Our featured symbol for Tuesday is Microsoft (MSFT). MSFT is showing a mixed vector trend in our Stock Forecast Toolbox’s 10-day forecast. This stock is assigned a Model Grade of (B) indicating it ranks in the top 25th percentile for accuracy for current-day predicted support and resistance, relative to our entire data universe.
The stock is trading at $158.62 at the time of publication, with a -0.16% vector figure.
Prediction data is uploaded after the market close at 6 p.m., CST. Today’s data is based on market signals from the previous trading session.
Note: The Vector column calculates the change of the Forecasted Average Price for the next trading session relative to the average of actual prices for the last trading session. The column shows the expected average price movement “Up or Down”, in percent. Trend traders should trade along the predicted direction of the Vector. The higher the value of the Vector the higher its momentum.

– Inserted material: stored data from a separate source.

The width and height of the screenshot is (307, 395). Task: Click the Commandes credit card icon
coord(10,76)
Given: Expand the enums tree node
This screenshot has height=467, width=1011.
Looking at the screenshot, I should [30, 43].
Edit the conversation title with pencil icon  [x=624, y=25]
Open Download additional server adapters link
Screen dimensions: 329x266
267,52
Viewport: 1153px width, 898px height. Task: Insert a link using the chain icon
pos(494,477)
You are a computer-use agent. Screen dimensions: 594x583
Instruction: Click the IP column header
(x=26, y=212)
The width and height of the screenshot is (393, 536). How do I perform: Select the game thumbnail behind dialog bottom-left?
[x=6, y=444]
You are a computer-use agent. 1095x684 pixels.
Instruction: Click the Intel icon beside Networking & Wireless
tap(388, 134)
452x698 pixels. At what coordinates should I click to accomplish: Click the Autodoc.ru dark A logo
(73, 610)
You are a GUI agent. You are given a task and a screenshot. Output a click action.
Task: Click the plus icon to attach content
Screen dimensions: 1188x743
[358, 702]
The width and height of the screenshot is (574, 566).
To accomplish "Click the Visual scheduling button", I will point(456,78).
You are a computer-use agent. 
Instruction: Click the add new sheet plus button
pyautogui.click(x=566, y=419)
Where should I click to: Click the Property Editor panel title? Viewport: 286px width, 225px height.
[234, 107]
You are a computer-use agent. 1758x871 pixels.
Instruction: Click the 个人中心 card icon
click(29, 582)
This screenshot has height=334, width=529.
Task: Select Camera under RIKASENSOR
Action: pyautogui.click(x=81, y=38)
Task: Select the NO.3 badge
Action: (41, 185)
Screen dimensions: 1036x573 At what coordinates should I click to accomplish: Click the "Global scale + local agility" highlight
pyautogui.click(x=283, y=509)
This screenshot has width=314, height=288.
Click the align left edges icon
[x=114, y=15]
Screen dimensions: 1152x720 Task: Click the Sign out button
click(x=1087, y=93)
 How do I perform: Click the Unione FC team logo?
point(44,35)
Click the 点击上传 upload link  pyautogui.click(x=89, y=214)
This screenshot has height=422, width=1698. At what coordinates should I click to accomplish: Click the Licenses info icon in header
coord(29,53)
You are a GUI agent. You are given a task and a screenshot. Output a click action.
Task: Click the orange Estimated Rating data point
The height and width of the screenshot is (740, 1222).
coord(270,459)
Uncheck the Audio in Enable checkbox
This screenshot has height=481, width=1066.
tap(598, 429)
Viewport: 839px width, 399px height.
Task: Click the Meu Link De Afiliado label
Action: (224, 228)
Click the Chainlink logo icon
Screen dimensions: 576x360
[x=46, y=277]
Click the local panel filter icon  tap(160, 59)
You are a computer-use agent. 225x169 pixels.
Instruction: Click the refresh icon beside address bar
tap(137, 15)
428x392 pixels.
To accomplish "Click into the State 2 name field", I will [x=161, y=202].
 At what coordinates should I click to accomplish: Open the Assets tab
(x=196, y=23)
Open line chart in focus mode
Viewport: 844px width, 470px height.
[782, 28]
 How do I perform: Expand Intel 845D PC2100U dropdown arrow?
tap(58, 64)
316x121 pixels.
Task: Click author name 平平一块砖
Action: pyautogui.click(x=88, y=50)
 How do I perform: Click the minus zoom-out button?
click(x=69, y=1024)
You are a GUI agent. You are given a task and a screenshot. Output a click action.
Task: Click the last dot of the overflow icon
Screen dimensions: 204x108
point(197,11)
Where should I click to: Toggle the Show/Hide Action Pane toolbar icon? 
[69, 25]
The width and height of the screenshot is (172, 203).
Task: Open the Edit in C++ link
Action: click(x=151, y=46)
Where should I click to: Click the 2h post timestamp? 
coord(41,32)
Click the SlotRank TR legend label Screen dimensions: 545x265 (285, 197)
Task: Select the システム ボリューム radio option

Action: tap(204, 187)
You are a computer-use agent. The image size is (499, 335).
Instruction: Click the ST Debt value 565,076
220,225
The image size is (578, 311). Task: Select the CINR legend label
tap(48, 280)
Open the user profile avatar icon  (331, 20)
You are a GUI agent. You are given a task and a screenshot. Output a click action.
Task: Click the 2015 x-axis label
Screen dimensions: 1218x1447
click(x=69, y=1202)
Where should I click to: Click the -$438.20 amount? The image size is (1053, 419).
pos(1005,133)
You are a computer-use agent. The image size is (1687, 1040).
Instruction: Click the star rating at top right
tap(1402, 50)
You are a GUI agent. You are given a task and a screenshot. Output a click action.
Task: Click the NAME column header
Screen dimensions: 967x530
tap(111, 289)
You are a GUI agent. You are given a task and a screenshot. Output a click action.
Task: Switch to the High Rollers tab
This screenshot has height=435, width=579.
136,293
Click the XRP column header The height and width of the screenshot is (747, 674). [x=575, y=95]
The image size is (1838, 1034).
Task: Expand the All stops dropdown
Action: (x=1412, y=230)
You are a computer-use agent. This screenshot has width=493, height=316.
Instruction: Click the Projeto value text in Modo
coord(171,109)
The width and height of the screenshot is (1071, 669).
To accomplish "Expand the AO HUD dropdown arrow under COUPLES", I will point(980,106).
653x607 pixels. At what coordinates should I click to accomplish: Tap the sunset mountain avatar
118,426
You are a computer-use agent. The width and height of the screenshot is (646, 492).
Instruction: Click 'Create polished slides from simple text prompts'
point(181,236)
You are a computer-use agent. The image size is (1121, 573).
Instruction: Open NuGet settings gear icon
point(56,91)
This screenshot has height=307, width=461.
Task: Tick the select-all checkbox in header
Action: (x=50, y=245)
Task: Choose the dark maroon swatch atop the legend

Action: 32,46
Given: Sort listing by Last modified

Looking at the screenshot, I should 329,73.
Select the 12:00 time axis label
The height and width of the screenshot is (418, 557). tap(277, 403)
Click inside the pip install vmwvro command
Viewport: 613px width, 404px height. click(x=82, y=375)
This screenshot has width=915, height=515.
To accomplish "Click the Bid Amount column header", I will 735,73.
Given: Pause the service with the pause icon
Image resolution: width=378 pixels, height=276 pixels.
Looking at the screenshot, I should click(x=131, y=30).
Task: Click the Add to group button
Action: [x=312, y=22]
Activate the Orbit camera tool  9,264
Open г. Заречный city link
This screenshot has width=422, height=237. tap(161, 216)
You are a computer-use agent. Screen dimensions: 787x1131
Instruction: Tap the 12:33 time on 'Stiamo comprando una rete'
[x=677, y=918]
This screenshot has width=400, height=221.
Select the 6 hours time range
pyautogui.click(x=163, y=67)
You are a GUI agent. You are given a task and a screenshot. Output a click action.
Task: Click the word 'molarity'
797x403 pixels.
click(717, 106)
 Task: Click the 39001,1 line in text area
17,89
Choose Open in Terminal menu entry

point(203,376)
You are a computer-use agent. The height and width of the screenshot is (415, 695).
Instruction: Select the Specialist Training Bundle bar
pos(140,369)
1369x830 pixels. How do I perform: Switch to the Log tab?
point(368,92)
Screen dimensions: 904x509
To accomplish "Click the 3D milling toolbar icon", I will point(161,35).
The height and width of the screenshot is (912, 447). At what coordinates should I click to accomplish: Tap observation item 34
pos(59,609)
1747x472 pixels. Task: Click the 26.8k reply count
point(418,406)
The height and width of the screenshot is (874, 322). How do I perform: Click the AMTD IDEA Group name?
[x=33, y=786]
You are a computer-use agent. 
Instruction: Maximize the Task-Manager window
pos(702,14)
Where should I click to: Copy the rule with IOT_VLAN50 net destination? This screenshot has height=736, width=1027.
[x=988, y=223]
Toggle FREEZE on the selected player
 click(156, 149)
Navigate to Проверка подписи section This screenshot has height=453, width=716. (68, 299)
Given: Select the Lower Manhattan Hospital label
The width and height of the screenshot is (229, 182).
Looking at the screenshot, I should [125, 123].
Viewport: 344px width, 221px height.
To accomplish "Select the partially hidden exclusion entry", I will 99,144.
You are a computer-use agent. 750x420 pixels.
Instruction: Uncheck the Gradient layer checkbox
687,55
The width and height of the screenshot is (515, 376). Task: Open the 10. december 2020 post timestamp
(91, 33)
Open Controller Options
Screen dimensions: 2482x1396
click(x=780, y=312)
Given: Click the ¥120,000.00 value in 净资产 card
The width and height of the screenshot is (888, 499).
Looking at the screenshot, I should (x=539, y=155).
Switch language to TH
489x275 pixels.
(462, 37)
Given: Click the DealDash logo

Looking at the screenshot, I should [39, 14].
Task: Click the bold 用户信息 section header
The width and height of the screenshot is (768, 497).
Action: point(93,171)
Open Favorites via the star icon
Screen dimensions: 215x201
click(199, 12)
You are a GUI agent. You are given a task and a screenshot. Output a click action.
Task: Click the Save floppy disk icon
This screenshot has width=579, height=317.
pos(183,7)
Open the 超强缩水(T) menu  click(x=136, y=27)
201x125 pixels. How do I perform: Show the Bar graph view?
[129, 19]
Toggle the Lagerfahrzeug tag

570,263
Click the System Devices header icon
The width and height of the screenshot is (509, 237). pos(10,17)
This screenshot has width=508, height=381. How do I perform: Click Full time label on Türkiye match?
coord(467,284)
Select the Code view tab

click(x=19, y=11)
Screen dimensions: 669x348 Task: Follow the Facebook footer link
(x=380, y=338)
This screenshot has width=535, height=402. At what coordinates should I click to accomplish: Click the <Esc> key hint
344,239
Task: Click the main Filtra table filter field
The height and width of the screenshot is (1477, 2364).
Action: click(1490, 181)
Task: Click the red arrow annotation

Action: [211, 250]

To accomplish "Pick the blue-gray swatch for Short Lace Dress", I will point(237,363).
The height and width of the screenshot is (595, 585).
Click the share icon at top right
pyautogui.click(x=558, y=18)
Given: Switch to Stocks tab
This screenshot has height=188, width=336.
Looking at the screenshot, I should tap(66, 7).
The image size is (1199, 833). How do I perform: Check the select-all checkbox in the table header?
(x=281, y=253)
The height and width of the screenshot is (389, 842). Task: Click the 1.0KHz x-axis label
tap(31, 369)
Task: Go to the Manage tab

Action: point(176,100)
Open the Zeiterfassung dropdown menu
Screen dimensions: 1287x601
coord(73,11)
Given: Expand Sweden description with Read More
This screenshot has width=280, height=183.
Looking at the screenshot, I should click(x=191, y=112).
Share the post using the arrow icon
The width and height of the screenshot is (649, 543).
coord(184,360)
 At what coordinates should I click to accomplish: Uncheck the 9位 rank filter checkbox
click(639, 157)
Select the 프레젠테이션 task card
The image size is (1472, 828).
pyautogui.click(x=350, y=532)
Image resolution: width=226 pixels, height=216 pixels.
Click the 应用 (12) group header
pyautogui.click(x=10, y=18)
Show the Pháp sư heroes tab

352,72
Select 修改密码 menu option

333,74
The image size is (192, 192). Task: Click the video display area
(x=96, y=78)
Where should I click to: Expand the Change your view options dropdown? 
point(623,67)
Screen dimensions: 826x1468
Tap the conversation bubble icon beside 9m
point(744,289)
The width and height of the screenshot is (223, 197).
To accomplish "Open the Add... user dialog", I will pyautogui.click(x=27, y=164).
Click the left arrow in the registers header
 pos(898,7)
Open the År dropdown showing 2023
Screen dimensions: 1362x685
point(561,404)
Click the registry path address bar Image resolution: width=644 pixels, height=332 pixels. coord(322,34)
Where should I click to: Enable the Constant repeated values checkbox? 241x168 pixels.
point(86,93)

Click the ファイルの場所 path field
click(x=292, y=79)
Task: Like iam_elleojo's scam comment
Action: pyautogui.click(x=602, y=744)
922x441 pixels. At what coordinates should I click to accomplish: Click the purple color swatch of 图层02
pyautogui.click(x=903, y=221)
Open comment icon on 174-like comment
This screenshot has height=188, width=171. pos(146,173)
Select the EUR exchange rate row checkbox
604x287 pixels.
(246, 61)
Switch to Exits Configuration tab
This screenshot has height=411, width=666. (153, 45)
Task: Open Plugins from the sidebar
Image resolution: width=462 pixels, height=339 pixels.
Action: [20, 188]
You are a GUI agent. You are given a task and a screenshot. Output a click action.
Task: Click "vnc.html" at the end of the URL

West Texas Intermediate for Crude Oil delivery (CL.1) is priced at $62.83 per barrel, down 0.35% from the open, at the time of publication.
Looking at USO, a crude oil tracker, our 10-day prediction model shows negative signals. The fund is trading at $13.16 at the time of publication. Vector figures show -0.77% today, which turns to -1.43% in three trading sessions. Prediction data is uploaded after the market close at 6 p.m., CST. Today’s data is based on market signals from the previous trading session.
The price for the Gold Continuous Contract (GC00) is up 0.99% at $1,567.70 at the time of publication.
Using SPDR GOLD TRUST (GLD) as a tracker in our Stock Forecast Tool, the 10-day prediction window shows positive signals. The gold proxy is trading at $147.39, at the time of publication. Vector signals show +0.19% for today. Prediction data is uploaded after the market close at 6 p.m., CST. Today’s data is based on market signals from the previous trading session.
The yield on the 10-year Treasury note is up 1.17% at 1.81% at the time of publication.
The yield on the 30-year Treasury note is up 1.83% at 2.29% at the time of publication.
Using the iShares 20+ Year Treasury Bond ETF (TLT) as a proxy for bond prices in our Stock Forecast Tool, we see mixed signals in our 10-day prediction window. Today’s vector of -0.14% moves to 0.82% in four sessions. Prediction data is uploaded after the market close at 6 p.m., CST. Today’s data is based on market signals from the previous trading session.
The CBOE Volatility Index (^VIX) is $13.85 at the time of publication, and our 10-day prediction window shows mixed signals. Prediction data is uploaded after the market close at 6 p.m., CST. Today’s data is based on market signals from the previous trading session.